Texte du document –
==================================================
Les factions pro-démocratie en Thaïlande ont décidé mardi de s'unir et d'empêcher le parti soutenu par la junte de former un gouvernement à l’issue des premières élections depuis le coup d'État de 2014.
La junte se trouve en pole position pour revenir au pouvoir sous la forme d’un gouvernement civil au vu des résultats provisoires du scrutin de dimanche selon lesquels le parti pro-junte, Palang Pracharat, semble avoir remporté le vote populaire (soit la somme des votes de chaque citoyen).
Environ 7,6 millions de voix ont été attribuées au Phalang Pracharat avec 94% des suffrages dépouillés, a annoncé la Commission électorale.
Cela lui permet - ainsi qu'à son candidat au poste de Premier ministre, le chef de la junte, Prayuth Chan-O-Cha - de revendiquer une légitimité à l'issue de ce scrutin organisé selon de nouvelles règles électorales complexes édictées par la junte.
==================================================
Travail à faire –
a) D'après le texte sur les élections en Thaïlande, combien de voix le parti pro-junte a-t-il obtenues ?
b) Dans le texte sur les élections en Thaïlande, recopiez le passage qui commence par « Environ 7,6 millions » et continue jusqu'à « par la junte. », en remplaçant « Premier ministre » par « chef du gouvernement ».
Les entrées qui suivent n'ont aucun rapport avec le texte sur les élections en Thaïlande.

Données enregistrées –
==================================================
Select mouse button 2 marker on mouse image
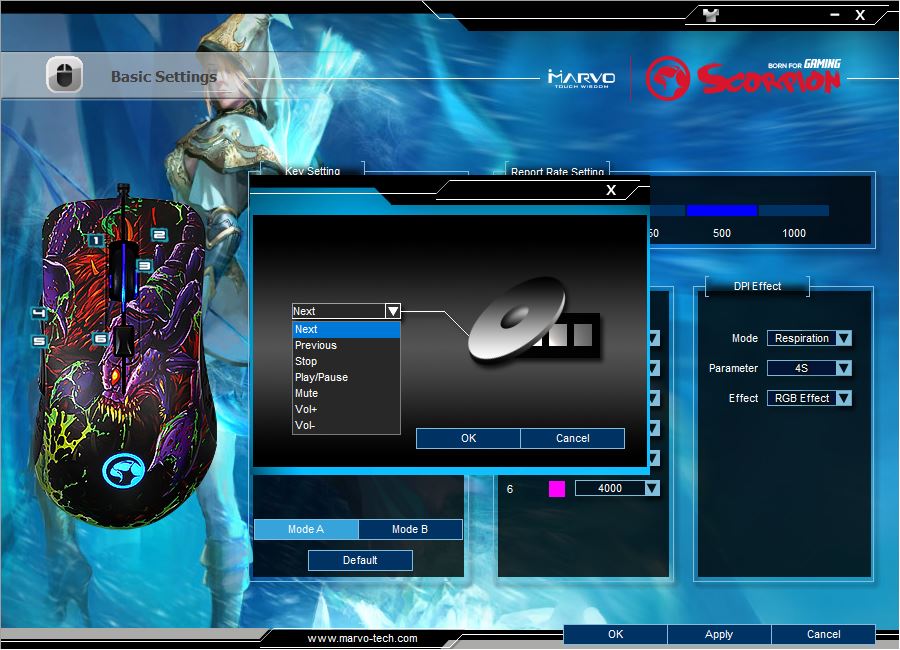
==================================================
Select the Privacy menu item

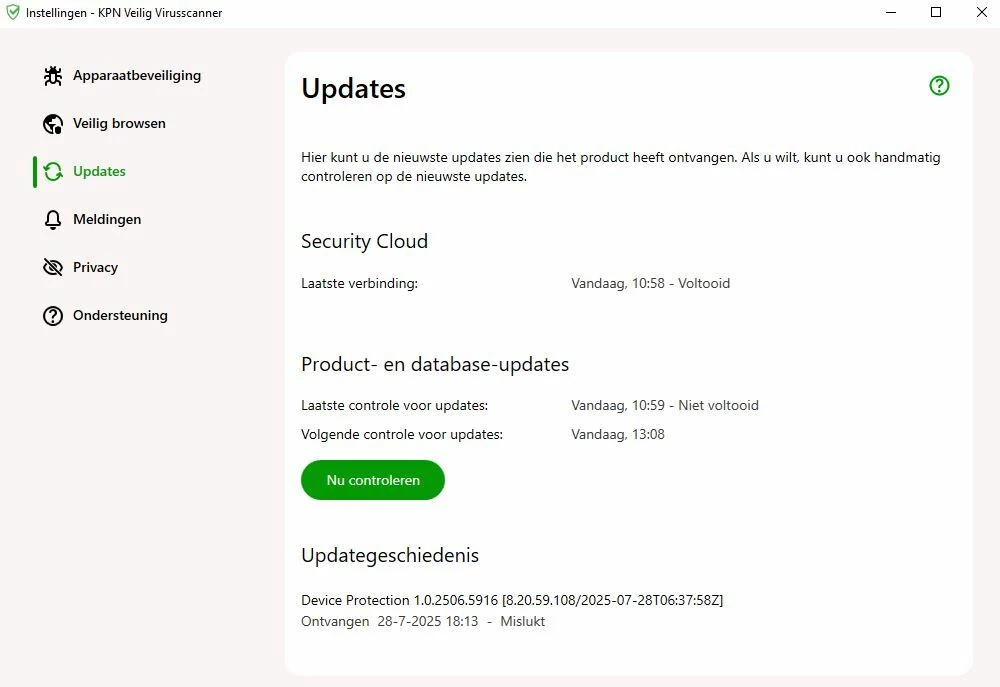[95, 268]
==================================================
Réponses fournies –
a) Environ 7,6 millions de voix, avec 94 % des suffrages dépouillés.

b)
Environ 7,6 millions de voix ont été attribuées au Phalang Pracharat avec 94% des suffrages dépouillés, a annoncé la Commission électorale.
Cela lui permet - ainsi qu'à son candidat au poste de chef du gouvernement, le chef de la junte, Prayuth Chan-O-Cha - de revendiquer une légitimité à l'issue de ce scrutin organisé selon de nouvelles règles électorales complexes édictées par la junte.